1. Let A and B be subsets of the set Z of all integers, and let F denote the set of all functions f : A to B. Define a relation R on F by: for any f,g element of F, fRg if and only if f - g is a constant function; that is, there is a constant c so that f(x) - g(x) = c for all x element of A.

   (a) Prove that R is an equivalence relation on F.
   (b) Suppose that A = B = Z. Let Iz be the identity function on Z so Iz(x) = x 
       for all x element of Z. Find a function f (6)= Iz which belongs to the
       equivalence class [Iz].
   

   Assume that A={1,2,3} and B={1,2,...,n} where n >= 2 is a fixed integer

   (c) Let f1 element of F be defined by: f1(1) = 2, f1(2) = n, f1(3) = 1.
       (As a set ofordered pairs, f1 = {(1,2), (2,n), (3,1)}
       Suppose that g element of F is arbitrary so that gRf1. 
       Prove that g = f1, and thus the equivalence class [f1] is just {f1}.
   

Answer 1

HINTS: For (a):

• Reflexivity: What is $f(n)-f(n)$? Does it depend on $n$?
• Symmetry: If $f(n)-g(n)=k$, what is $g(n)-f(n)$?
• Transitivity: If $f(n)-g(n)=k$ and $g(n)-h(n)=\ell$, what is $f(n)-h(n)$?

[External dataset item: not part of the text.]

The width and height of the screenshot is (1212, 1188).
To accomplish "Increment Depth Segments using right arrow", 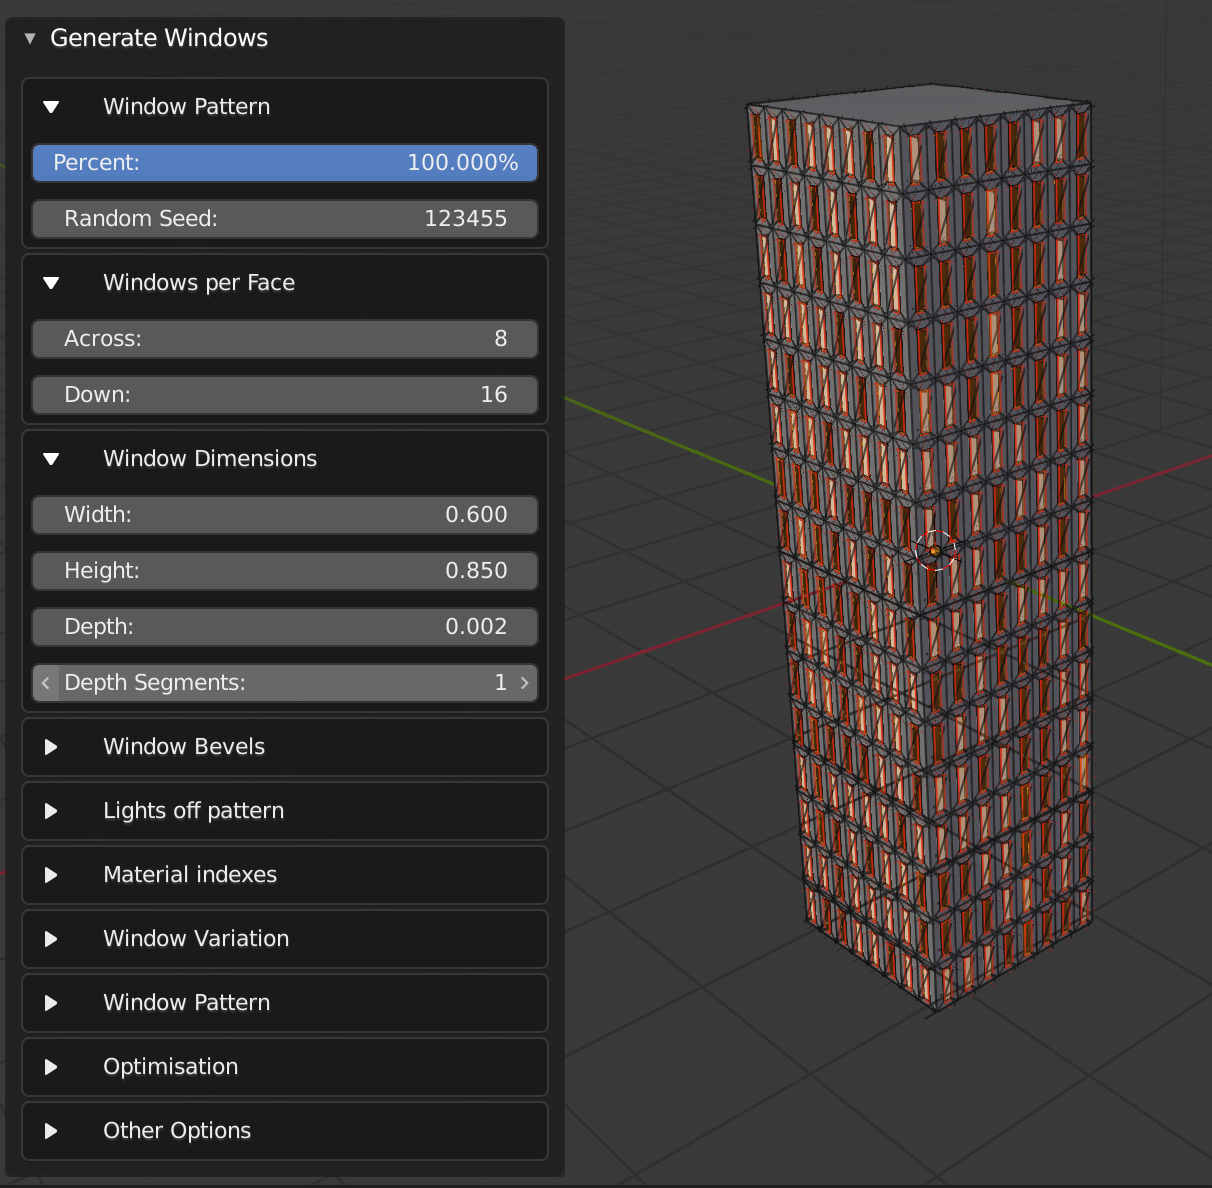I will pos(523,682).
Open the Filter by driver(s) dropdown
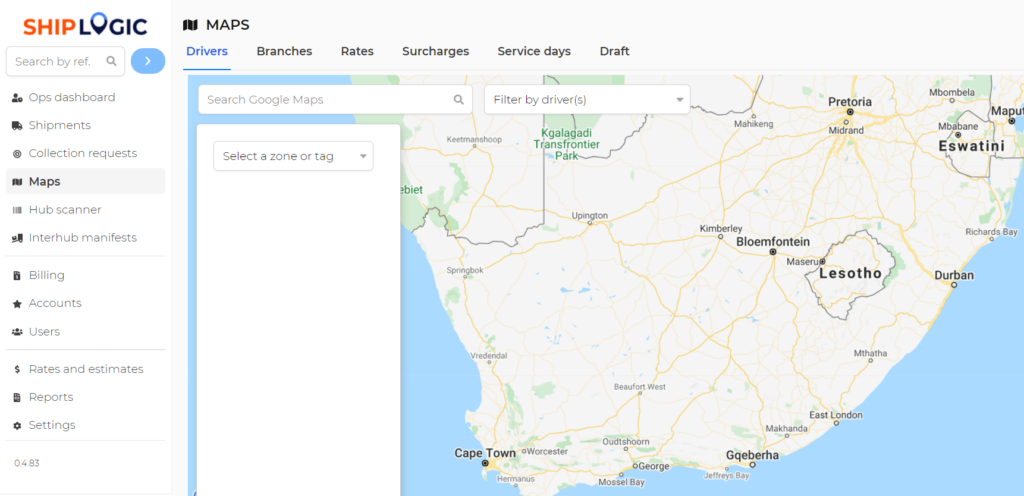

For (b): You want a function $f:\Bbb Z\to\Bbb Z$, different from $I_{\Bbb Z}$, such that $f(n)-I_{\Bbb Z}(n)$ is a constant that does not depend on $n$. Note that $f(n)-I_{\Bbb Z}(n)=f(n)-n$. Can you find a function $f$ such that $f(n)-n$ is always $2$, say? Or $7$? Or any other fixed integer?

Answer 2

Ok, if f belongs to the equivalence class [Iz], f(x)-x=c, c being a constant. So f(x)=x (mod c). Since congruence is an equivalent relation, I would say that any function f, where f(x) - Iz(x) is equal to a multiple of c, that belongs to the equivalent class [Iz]. I'm really not sure about that :)